Filed under: Uncategorized,writing — danielrdavis @ 5:20 pm
Tags: , ,

Updated the ol’ blog. I’m still alive and kickin’. The busy months are slowing down a bit so I can now get back to writing. Since I last updated, we (meaning me, my wife, and a couple of our friends and business associates) have taken the next step toward filmmaking. It was only a matter of time and we’re now in the script writing and planning stages. We have multiple cameras to work with and should be able to get at least a teaser/trailer worked up by this fall/winter.

For my part, this will mean getting the script(s) done and discussed and all that jazz. Still, I’m giving myself time to finish my novel. Theoretically, if I worked non-stop on just the script, I could have it banged out in a couple weeks or so. However, I have my own irons in the fire and they’re blistering hot, so to speak. I’m not going to drop one for the other. Therein lies the slippery slope of regret. So, I’ll be splitting my time between my personal work goals and those of the production company.

As much as the idea of making films is fun, I am a writer first and foremost. I’ve always wanted to be a writer. If either writing gets me noticed it’s worth pursuing. However, my first love and desire is for the novelist moniker. Sure, the film biz could possibly make me more money overall if we actually make a name for ourselves, but in a market that’s virtually flooded with hopeful filmmakers and script writers, a market that’s also flooded with the occasional bad egg that will put you down to build themselves up in the eyes of the big producers (I’ve seen it before pretty much first hand), it’s a lot more likely that I’ll make a modest living writing novels first. Then again, who knows what the future holds for our fledgling production company?

So, if it comes down to one or the other, I’m pretty confident which of the two paths I will ultimately choose. If my novel writing begins to suffer I’ll have to take a step or two back to get back on track. I love my friends (in that purely platonic way, guys), but I won’t let my own dreams suffer for what other people around me want. I’ve done it for far too long already. I’ll help them achieve their goals, but if it stands in the way of mine I’ll have to bow out, at least temporarily. An editor’s deadline waits for no man or indie film.

The other thing that will make up my mind is that we have to make something of this. We have to make money on it or it’s just a hobby, and my hobbies are now taking a backseat to my goals. This is just the way it is. I’m nearly 40 and I have to start thinking of ways to do things like send our daughter to college when she’s ready, or heck, help pay for her pre-school or music lessons or dance lessons or whatever it is she might want to pursue. Because I don’t want her to not follow her dreams, whatever they may end up being. And in a capitalist economy, that calls for money. Sad, but true.
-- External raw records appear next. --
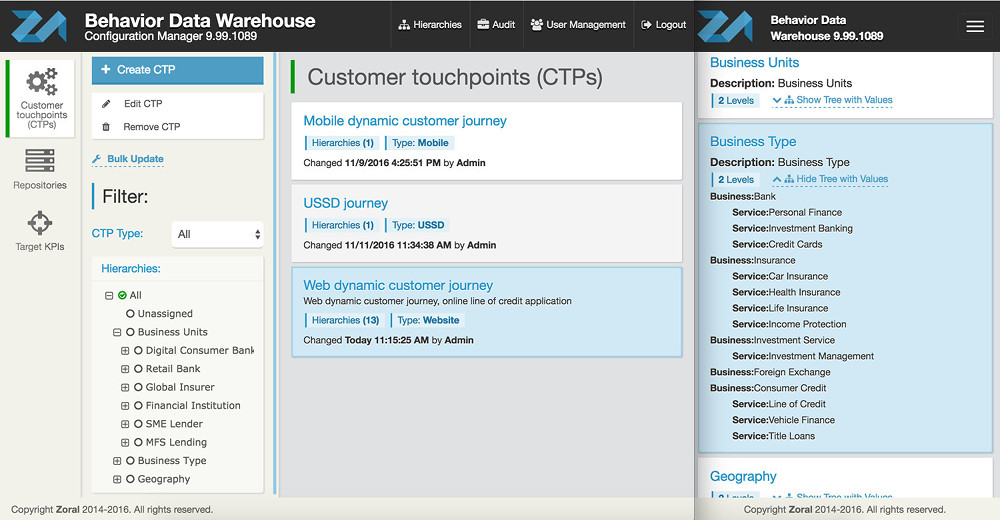The height and width of the screenshot is (520, 1000).
Task: Select the Unassigned hierarchy radio button
Action: (x=130, y=314)

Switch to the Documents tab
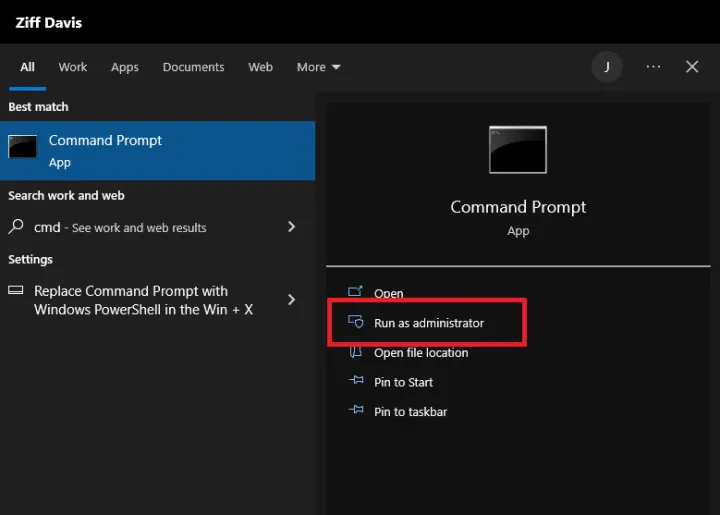193,67
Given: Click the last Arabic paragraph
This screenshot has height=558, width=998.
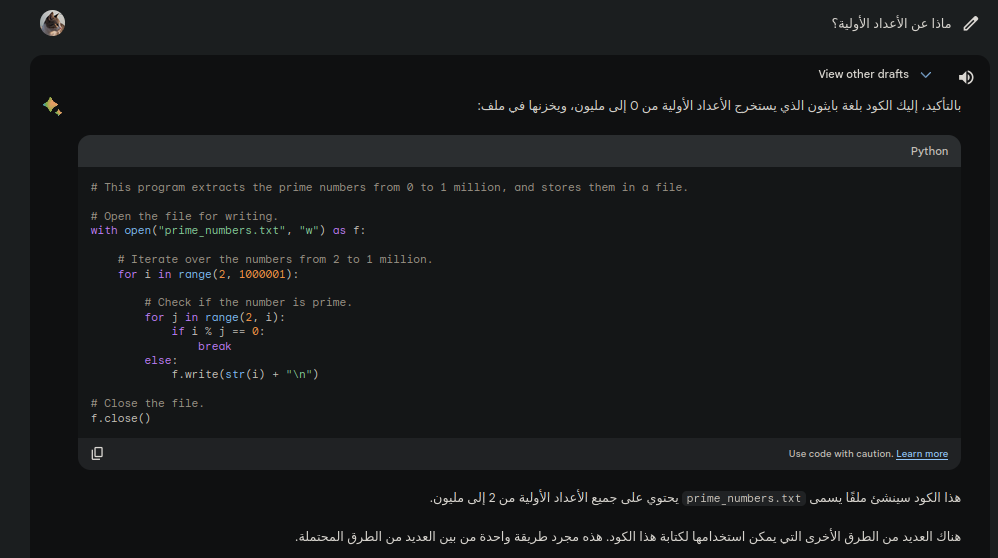Looking at the screenshot, I should [x=628, y=537].
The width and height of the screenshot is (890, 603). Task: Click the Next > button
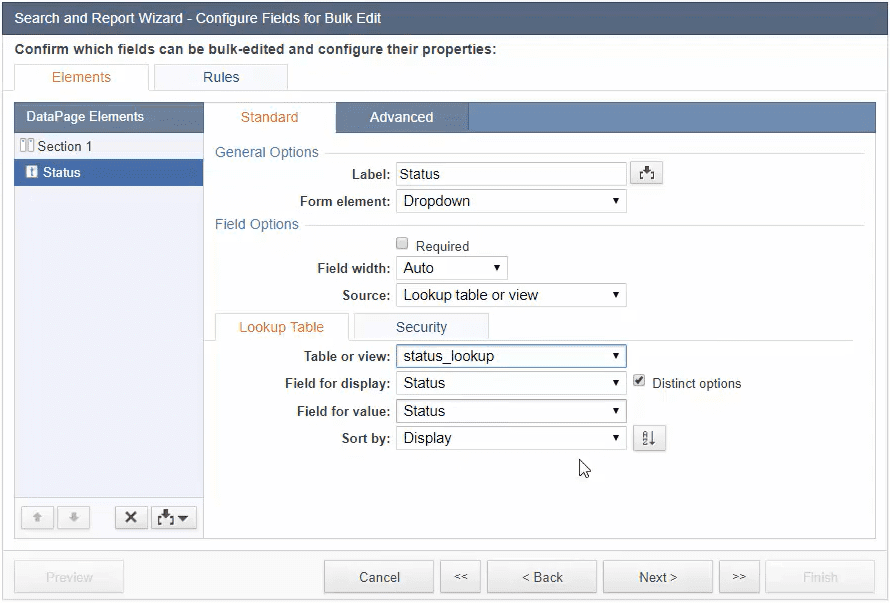tap(658, 577)
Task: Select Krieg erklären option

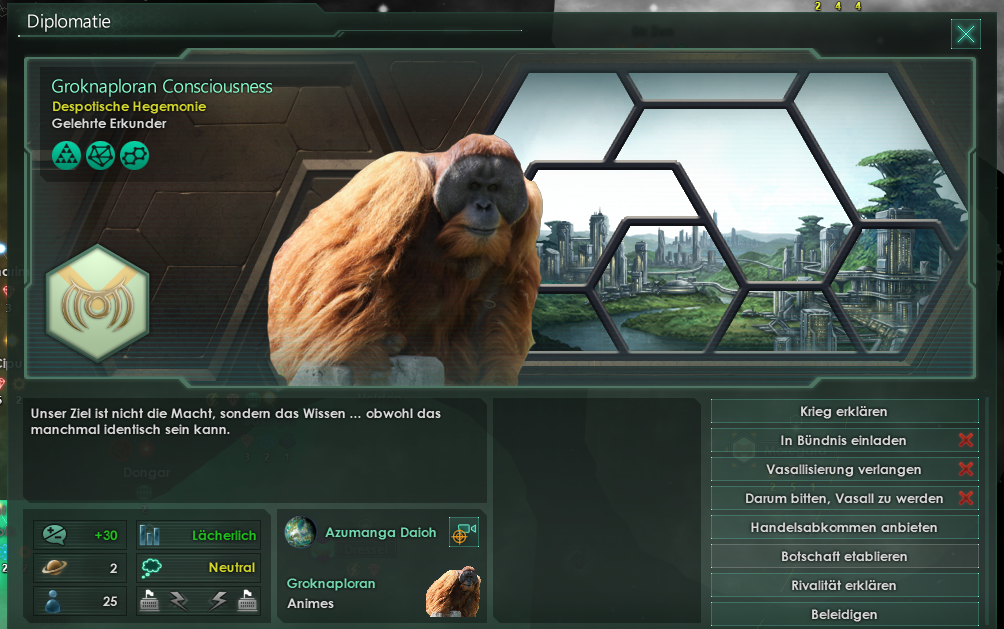Action: [845, 412]
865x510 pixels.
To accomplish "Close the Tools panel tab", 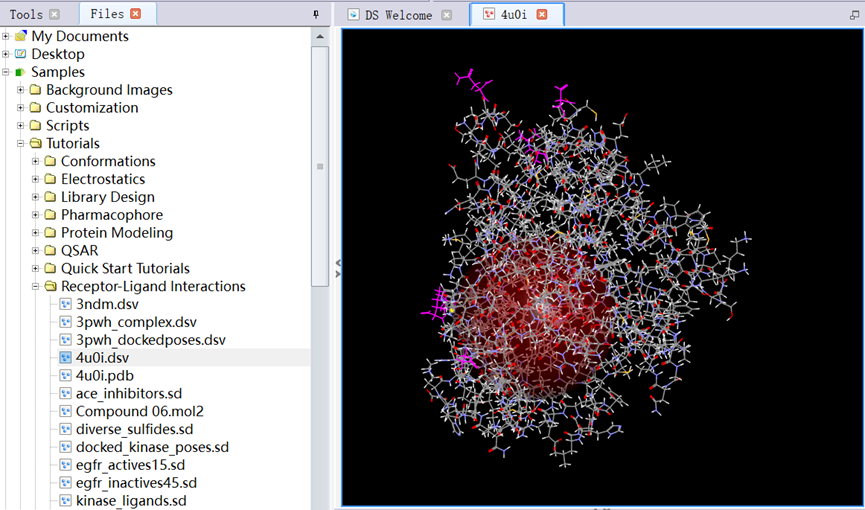I will coord(54,14).
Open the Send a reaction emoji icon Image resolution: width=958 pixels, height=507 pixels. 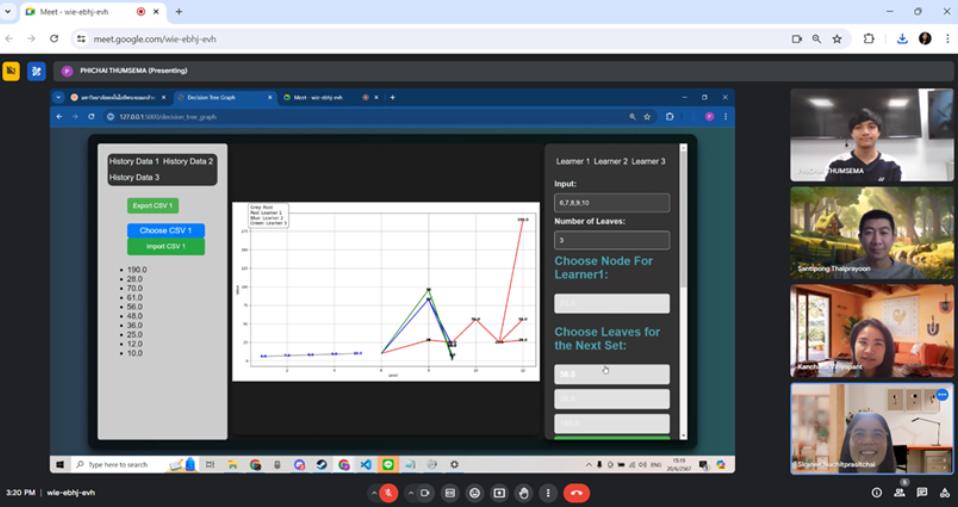[474, 493]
Anyway, I’m a little over halfway through with revisions and then I’ll be sending the revised manuscript back out to people who’ve expressed an interest in reading it. Then I’ll probably read through it again myself and see if there’s anything I’m not happy with, wait for comments, and if there aren’t any more I’ll start scouring the countryside for an agent. Gotta be someone that’ll take this off my hands and give it a good home in the hands of a publishing company. I’m confident in my abilities. Been writing for far too long not to be.

I’ll be splitting my time with a little one hour long film script that hopefully will turn out to be a nice bit of psychological horror mixed wonderfully with a bit of a noir-ish investigation. If we pull it off it could be the start of a great venture.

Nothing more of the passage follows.